## To do
Copy the AAS-in-Asia roundtable listing below in full, character for character, with no changes.

## Page
+ + + + +

AAS-in-Asia: The Future of Academic Conferences

Saturday, July 7
2:40 PM - 4:10 PM
Location: Magnolia, Lower Ground Floor

The AAS-in-Asia conferences began as an experiment four years ago, with earlier conferences held in Singapore, Taiwan, Japan and Korea. Due to the decision of the Government of India to bar Pakistani scholars, AAS has come under criticism for its decision not to cancel the AAS-in-Asia conference in Delhi. Should the AAS-in-Asia experiment continue, given the difficulties of finding venues in countries free of political complications? Roundtable speakers will highlight different aspects of the complicated political circumstances in which academic conferences on Asia are being organized, both across Asian countries and globally. Issues to be considered will range from how academic gatherings can help support academic freedom and buttress civil society under military regimes to how new venues might be found via teleconferencing and ships in international waters. The floor will then be open for discussion.

+ + + + +

## Data excerpts

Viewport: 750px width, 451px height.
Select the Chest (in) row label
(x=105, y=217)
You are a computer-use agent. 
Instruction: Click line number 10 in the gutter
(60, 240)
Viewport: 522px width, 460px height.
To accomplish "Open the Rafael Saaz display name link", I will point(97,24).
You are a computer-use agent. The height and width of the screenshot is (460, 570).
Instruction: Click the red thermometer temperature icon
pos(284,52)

+ + + + +

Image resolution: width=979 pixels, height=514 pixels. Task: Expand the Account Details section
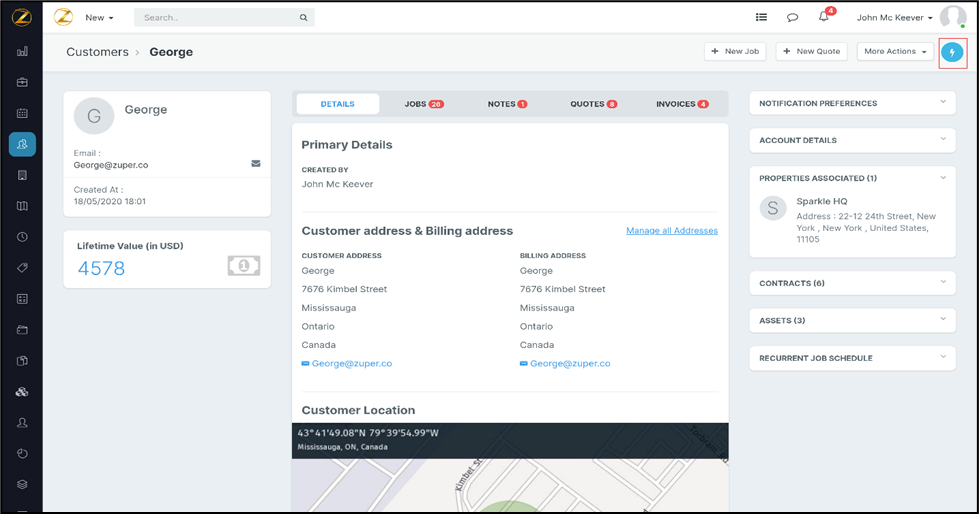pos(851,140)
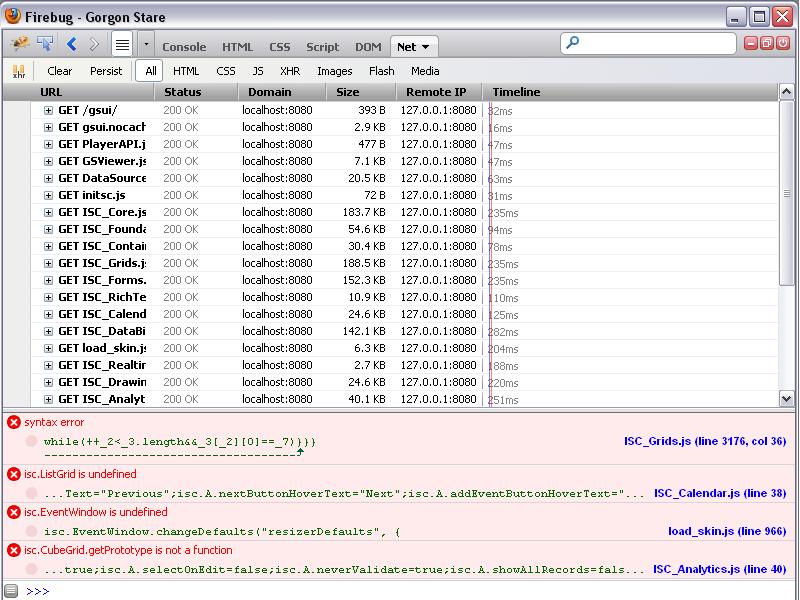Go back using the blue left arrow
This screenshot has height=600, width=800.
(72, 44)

+ + + + +

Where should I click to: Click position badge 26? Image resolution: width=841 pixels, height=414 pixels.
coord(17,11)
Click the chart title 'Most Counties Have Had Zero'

+ + + + +

## Answer for the task
AAS-in-Asia: The Future of Academic Conferences

Saturday, July 7
2:40 PM - 4:10 PM
Location: Magnolia, Lower Ground Floor

The AAS-in-Asia conferences began as an experiment four years ago, with earlier conferences held in Singapore, Taiwan, Japan and Korea. Due to the decision of the Government of India to bar Pakistani scholars, AAS has come under criticism for its decision not to cancel the AAS-in-Asia conference in Delhi. Should the AAS-in-Asia experiment continue, given the difficulties of finding venues in countries free of political complications? Roundtable speakers will highlight different aspects of the complicated political circumstances in which academic conferences on Asia are being organized, both across Asian countries and globally. Issues to be considered will range from how academic gatherings can help support academic freedom and buttress civil society under military regimes to how new venues might be found via teleconferencing and ships in international waters. The floor will then be open for discussion.